Heavy, aggressive, progessive, guitar music and Dance, hardly easy bedfellows? Well French duo Electric Electric, are here to smash apart any preconceptions you might have. With guitars as their weaponry, rhythmic beats as their bedrock and thunderously chanted chorus lines they create unstoppable, intricate, mathematical rock puzzles that merge into the realms of Dance. Mechanical rhythmic drumbeats, are built upon by serrated, sometimes minimal guitar lines and noize filled loops that build the framework towards countless careering epiphanies.

They're hardly new, two-piece Electric Electric formed in 2004 in Strasburg, heavily infuenced by the sounds of the Skingraft label and bands that combine noise-rock and explosive performances on stage. Using traditional instrumentation rather than just laptops and sample loops, Electric Electric has refined an organic aesthetic of repetition, minimalism, and most of all, dance music. In the midst of their frenetic workouts, the band gives off a post millennial atmosphere of melancholy and sickness (epilepsy, claustrophobia). Some would say their music fits right between Donna Summer and Sunn-O. I say that right now their superb fifteen track album from last year "Sad Cities Handclappers"(which you can listen to here) will drive a bulldozer through your preconceptions, propel your body into making involuntary movements, take you on trips into new mind spaces, and fill that eager gap in your life that's left by Battles break in recordings.
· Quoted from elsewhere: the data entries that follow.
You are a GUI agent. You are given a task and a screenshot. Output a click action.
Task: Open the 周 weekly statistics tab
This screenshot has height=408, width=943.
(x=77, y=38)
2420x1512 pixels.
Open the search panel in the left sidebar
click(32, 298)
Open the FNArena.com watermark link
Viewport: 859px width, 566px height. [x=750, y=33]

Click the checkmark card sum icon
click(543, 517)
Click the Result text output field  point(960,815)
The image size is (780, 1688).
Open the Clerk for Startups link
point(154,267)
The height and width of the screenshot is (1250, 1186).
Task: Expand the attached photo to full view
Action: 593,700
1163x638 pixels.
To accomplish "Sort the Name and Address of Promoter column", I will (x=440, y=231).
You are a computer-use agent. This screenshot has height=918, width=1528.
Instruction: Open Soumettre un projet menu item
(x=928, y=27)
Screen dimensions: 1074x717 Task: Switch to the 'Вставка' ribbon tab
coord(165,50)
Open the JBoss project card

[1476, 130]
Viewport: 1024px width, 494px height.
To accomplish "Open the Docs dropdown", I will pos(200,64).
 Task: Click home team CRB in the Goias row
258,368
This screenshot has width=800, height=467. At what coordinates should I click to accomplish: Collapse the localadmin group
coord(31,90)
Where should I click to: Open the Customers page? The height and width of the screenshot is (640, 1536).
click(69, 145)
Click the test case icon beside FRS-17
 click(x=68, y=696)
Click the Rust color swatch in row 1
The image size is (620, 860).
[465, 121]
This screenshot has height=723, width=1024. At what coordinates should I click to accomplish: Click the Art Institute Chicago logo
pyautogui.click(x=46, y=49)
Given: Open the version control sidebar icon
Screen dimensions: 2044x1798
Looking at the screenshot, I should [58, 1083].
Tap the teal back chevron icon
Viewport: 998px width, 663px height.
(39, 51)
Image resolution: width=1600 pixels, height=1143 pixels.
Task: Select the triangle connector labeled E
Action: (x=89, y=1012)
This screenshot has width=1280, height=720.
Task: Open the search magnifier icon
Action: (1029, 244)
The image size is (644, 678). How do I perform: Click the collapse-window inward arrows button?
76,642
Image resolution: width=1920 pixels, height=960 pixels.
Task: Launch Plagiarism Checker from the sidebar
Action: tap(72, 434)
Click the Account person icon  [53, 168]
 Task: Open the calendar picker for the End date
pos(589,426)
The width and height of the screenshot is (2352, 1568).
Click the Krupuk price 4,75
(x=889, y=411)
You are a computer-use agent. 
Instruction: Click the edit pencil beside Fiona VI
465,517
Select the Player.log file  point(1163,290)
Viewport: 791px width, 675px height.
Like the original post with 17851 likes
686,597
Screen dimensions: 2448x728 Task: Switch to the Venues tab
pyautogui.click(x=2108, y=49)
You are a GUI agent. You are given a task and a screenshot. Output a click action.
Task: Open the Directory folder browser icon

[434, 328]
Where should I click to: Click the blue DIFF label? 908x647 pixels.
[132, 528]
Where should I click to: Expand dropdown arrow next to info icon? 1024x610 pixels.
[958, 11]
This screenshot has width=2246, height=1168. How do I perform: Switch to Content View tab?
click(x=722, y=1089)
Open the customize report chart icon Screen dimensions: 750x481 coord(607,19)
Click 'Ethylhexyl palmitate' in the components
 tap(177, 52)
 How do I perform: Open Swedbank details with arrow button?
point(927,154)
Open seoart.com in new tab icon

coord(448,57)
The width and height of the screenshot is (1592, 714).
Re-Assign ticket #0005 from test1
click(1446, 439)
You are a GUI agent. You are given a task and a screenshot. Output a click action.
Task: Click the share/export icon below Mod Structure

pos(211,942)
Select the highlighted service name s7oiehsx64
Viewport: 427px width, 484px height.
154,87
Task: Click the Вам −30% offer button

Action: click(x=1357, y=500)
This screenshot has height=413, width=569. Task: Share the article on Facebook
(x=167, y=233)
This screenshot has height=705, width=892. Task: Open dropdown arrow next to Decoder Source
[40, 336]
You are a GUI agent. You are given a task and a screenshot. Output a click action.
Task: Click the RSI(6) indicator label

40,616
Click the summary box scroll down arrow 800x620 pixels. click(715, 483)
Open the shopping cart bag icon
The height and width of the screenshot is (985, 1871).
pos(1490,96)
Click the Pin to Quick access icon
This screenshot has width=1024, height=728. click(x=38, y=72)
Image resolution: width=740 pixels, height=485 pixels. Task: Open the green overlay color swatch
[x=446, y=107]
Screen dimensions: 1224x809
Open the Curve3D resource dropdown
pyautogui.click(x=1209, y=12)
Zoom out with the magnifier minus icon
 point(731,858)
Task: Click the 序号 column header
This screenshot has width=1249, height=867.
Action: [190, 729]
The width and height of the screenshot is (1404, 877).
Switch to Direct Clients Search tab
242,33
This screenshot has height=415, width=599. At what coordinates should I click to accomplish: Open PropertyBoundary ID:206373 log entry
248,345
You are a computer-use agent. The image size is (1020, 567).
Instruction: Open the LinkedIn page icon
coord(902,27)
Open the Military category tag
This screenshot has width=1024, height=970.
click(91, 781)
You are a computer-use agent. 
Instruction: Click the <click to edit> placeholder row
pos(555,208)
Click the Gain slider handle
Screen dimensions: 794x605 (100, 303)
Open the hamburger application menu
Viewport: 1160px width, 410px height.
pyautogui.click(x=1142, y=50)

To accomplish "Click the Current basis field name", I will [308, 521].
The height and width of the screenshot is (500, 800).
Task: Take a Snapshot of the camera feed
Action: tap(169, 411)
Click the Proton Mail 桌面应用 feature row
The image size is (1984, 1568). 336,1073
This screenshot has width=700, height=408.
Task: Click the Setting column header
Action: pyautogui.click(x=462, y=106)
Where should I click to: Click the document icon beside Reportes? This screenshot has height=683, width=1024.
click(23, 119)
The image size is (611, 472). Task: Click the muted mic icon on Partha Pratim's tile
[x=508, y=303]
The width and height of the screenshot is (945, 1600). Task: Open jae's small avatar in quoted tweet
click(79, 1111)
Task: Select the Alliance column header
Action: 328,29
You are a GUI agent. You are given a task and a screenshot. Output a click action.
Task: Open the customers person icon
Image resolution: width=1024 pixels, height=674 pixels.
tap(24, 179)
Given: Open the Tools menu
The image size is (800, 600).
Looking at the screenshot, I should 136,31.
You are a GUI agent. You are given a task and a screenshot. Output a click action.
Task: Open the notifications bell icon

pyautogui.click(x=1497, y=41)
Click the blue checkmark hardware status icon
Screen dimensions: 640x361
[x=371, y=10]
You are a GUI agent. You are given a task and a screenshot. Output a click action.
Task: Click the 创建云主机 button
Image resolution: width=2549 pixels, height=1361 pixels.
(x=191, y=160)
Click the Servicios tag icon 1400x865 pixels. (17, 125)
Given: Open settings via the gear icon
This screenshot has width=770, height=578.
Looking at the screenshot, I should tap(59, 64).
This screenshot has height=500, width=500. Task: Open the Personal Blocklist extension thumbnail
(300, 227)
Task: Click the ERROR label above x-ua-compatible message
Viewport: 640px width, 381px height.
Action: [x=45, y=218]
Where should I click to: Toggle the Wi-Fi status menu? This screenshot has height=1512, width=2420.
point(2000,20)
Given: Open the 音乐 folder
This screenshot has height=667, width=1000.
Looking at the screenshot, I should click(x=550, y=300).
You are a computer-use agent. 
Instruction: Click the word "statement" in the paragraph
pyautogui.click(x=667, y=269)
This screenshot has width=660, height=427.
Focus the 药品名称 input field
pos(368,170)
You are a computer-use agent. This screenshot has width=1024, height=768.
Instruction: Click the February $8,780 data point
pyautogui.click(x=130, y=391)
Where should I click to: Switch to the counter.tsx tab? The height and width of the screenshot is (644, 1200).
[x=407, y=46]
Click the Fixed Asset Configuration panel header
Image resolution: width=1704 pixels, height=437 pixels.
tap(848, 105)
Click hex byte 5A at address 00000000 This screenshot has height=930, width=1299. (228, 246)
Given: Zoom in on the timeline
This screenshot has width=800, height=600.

Fiercely experimental, and delightfully bruising, Electric Electric will surge through your frontal lobes.

www.electric.electric.free.fr

Last up Charlie Ralph takes things down a notch or two with a new duo with a warm feline related moniker:



Our Missing Cat

Soft guitar tones soothe the listener sweetly as they provide the base of the music the London-based duet Our Missing Cat play. Featuring occasional chimes of electric guitar and bass, for the most part the music is dominated by the presence of a soft female voice and the aforementioned gentle melody plucked out by the guitar.

Creating vivid and beautiful images with their delicate, hazy tunes this folk-ish band are definitely one to look out for. In all this talk of atmosphere and imagery, it's easy to lose the fact that the music is quite infectious, and surprisingly catchy, calling you to listen over and over again. Their debut, appropriately titled Nine Lives, can be revisited repeatedly, sounding just as fresh every time.

This combination of soothing melodies and infectious songs makes for a very entertaining, promising band, who are definitely one to watch develop and grow over time.

Our Missing Cat are playing as part of Fry's Gig next March in London, keep your eyes open for details!